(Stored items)
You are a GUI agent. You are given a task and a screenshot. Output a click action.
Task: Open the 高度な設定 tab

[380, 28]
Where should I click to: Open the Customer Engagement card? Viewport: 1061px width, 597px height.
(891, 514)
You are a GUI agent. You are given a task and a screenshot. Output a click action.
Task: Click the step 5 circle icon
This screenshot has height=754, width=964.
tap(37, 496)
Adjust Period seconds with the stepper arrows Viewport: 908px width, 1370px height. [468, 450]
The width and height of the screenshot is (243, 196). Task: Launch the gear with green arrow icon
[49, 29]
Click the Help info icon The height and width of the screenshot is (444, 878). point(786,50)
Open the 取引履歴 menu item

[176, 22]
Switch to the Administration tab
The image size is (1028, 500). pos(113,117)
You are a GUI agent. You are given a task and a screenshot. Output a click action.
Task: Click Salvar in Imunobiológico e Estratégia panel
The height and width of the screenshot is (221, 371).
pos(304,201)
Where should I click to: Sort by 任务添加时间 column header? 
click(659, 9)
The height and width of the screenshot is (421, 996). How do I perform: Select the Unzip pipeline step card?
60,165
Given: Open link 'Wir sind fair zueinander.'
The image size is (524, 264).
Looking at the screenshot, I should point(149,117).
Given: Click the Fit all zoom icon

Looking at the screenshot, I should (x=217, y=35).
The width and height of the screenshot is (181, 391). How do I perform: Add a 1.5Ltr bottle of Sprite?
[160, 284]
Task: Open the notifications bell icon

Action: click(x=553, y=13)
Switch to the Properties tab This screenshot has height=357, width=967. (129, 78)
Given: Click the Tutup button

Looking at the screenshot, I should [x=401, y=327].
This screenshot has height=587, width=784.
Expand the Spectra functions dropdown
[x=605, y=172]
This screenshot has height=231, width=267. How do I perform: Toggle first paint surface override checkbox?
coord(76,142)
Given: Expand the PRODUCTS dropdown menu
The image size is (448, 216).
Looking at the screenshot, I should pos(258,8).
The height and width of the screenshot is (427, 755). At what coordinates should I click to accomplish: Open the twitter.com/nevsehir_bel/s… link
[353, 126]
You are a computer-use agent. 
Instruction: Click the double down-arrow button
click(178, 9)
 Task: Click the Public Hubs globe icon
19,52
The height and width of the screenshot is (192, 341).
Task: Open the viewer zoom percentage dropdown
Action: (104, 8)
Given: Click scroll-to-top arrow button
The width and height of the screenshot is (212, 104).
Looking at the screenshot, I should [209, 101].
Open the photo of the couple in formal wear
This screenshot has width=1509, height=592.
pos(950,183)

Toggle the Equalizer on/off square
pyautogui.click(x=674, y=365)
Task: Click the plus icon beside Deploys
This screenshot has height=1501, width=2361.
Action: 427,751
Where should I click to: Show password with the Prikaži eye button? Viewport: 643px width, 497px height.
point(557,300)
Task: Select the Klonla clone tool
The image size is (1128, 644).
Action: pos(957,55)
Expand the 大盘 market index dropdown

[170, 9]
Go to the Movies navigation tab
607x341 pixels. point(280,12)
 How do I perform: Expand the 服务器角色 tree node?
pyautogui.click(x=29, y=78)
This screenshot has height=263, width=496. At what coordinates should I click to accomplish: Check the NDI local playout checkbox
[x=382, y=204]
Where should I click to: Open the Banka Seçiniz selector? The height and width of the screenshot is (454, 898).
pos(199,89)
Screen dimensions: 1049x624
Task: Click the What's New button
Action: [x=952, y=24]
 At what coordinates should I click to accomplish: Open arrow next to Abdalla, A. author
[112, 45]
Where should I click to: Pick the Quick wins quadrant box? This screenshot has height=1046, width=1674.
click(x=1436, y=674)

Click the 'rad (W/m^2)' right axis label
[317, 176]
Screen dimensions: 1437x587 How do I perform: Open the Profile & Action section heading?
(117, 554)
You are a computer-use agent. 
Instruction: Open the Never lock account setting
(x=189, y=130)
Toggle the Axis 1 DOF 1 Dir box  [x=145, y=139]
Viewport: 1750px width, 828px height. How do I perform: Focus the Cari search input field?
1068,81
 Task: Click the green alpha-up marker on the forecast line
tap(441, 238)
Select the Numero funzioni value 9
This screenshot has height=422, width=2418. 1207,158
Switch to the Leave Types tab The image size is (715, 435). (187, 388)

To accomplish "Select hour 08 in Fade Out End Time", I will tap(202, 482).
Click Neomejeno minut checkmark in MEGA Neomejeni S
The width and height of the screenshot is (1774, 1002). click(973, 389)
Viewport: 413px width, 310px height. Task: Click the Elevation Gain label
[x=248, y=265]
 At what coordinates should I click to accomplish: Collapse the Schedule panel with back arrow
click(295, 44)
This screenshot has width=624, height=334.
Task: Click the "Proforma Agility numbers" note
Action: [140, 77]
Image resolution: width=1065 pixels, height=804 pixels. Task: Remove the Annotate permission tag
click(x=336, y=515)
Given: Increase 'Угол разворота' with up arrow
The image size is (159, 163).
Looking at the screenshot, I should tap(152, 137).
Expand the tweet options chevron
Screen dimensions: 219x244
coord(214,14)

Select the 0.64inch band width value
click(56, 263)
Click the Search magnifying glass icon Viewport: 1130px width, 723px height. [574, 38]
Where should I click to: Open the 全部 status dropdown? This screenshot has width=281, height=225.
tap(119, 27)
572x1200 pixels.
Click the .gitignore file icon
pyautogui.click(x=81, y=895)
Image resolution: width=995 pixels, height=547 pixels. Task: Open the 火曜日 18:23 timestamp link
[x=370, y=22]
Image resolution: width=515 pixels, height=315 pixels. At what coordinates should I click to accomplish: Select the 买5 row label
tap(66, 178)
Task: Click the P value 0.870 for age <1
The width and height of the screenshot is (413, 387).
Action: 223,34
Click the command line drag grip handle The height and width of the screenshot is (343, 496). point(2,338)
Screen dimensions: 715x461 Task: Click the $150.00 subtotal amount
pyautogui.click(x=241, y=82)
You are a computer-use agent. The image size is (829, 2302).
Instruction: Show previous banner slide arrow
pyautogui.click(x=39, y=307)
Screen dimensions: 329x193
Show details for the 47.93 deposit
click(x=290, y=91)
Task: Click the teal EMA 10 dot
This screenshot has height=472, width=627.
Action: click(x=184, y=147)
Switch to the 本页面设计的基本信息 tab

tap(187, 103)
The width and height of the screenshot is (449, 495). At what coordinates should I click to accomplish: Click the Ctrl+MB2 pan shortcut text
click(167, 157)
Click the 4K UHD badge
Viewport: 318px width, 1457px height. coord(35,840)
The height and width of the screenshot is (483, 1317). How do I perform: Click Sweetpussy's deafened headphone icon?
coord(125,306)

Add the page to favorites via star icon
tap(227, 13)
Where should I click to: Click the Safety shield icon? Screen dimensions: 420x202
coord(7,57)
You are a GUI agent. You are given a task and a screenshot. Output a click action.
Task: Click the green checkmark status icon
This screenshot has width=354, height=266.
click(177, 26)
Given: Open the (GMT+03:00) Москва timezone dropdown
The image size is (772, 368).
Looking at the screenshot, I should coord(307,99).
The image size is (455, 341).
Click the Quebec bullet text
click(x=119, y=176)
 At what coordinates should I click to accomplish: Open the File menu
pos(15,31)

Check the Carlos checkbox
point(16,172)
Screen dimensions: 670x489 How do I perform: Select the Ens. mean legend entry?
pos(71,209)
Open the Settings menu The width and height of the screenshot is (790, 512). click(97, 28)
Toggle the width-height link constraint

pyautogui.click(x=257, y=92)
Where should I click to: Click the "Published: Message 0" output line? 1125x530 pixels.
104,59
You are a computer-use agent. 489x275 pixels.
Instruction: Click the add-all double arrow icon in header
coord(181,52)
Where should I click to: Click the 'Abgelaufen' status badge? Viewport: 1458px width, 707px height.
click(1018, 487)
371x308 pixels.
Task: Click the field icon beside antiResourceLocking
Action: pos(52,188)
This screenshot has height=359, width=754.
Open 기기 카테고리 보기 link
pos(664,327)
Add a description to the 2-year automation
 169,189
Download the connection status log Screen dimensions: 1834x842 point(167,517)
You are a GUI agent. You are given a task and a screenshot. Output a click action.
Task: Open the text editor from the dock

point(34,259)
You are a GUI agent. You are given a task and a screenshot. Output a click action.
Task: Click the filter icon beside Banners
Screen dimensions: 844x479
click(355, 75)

DESCRIPTION OF THE TASK:
Your answer must be the lines from the first line of the entries above through the line that contains "Click the Help", written out exactly.

RESPONSE TO THE TASK:
You are a GUI agent. You are given a task and a screenshot. Output a click action.
Task: Open the 高度な設定 tab

[380, 28]
Where should I click to: Open the Customer Engagement card? Viewport: 1061px width, 597px height.
(891, 514)
You are a GUI agent. You are given a task and a screenshot. Output a click action.
Task: Click the step 5 circle icon
This screenshot has height=754, width=964.
tap(37, 496)
Adjust Period seconds with the stepper arrows Viewport: 908px width, 1370px height. [468, 450]
The width and height of the screenshot is (243, 196). Task: Launch the gear with green arrow icon
[49, 29]
Click the Help info icon The height and width of the screenshot is (444, 878). point(786,50)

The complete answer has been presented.